* TASKS AND EXERCISES
**A)** Answer these questions using the resume guide:
(i) Which resume format does the guide call the most common and most preferred?
(ii) How many font sizes bigger than the rest of the resume should the name be?
(iii) Which format does the guide say is usually used by job seekers making a career change?
**B)** Duplicate the resume guide from "Lindsay Haugen" up to and including "raise a family.".
---------- TEXT SEGMENT
Resumes: The Art of Packaging of What Ya Got. Whether you’re fresh out of school or have a work history as long as my leg, writing a great resume is vital. Writing a great resume can also be daunting. How does one package their career, part of their life’s history, into something compelling enough to make a manager feel you might be the right fit for his or her team? While ultimately your voice needs to come through your resume, we’ll go over some basic resume formats.

So, Vanna, if you please . . .

Basic Information:

Regardless of format every resume needs your contact information. Make sure the address listed is where you can most easily pick up your mail in case any paperwork needs to be mailed to you. Your phone number and professional e-mail should also be listed. Even if you don’t have Internet at home you should still have an e-mail set up. More and more companies are contacting applicants online, and application confirmations are also being sent electronically. Another thing to remember is to make sure your outgoing ring and voicemail message are professional sounding. No hiring manager is going to want to hear Justin Bieber’s newest smash hit or you yelling, “LEAVE ME A MESSAGE, YO!!”

Whether you center your contact message or left justify it, each bit of information should get its own line and your name should be bolded and one to two font sizes bigger than the rest of your resume. Getting your name stuck in their heads’ is important.

Lindsay Haugen

XXX Awesome Street

Anywhere, MN 56549

Types of Resumes:

Chronological. Pretty self-explanatory but this format lists all of your work and leadership experience in the order of most recent until your very first position. This is the most common and most preferred. It’s the easiest way to scan through someone’s work history to see how long they’ve been at each position or if there are any employment gaps.

Functional. This focuses more on skills and experience rather than listing a chronological work history. This is usually used by job seekers who are doing a career change or have significant employment gaps due to such things as going back to school or staying at home to raise a family.

Targeted. This is where you list key skills and experience geared towards a specific job posting before listing a chronological work history. This can be time-consuming because you have to really have to take a close eye to what a job posting is asking for to pull out key components of your past that will fit the bill.
--------------------
---------- GIVEN MATERIAL
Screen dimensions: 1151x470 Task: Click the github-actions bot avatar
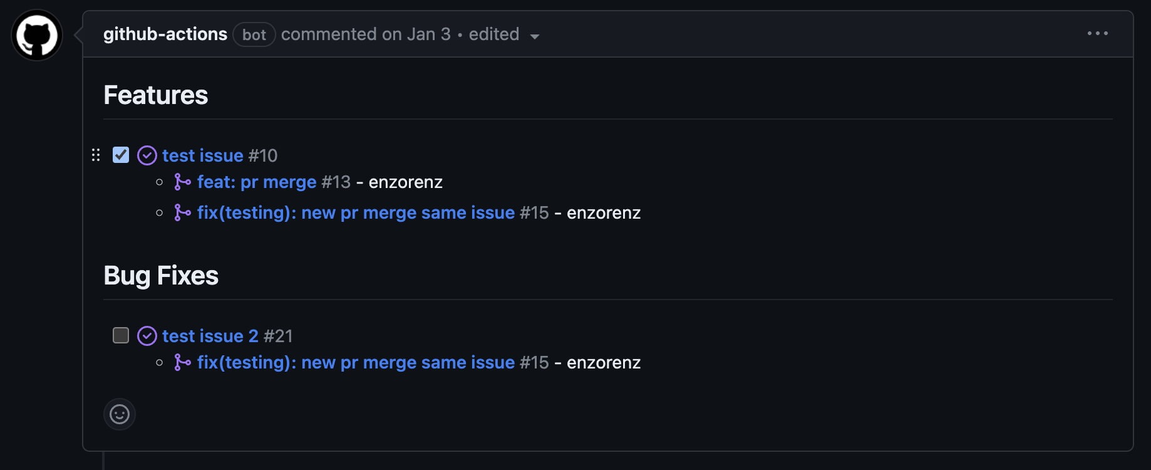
--------------------
* RESULTS OF THE TASKS
**A)**
(i) Chronological.
(ii) One to two font sizes bigger.
(iii) Functional.

**B)**
Lindsay Haugen

XXX Awesome Street

Anywhere, MN 56549

Types of Resumes:

Chronological. Pretty self-explanatory but this format lists all of your work and leadership experience in the order of most recent until your very first position. This is the most common and most preferred. It’s the easiest way to scan through someone’s work history to see how long they’ve been at each position or if there are any employment gaps.

Functional. This focuses more on skills and experience rather than listing a chronological work history. This is usually used by job seekers who are doing a career change or have significant employment gaps due to such things as going back to school or staying at home to raise a family.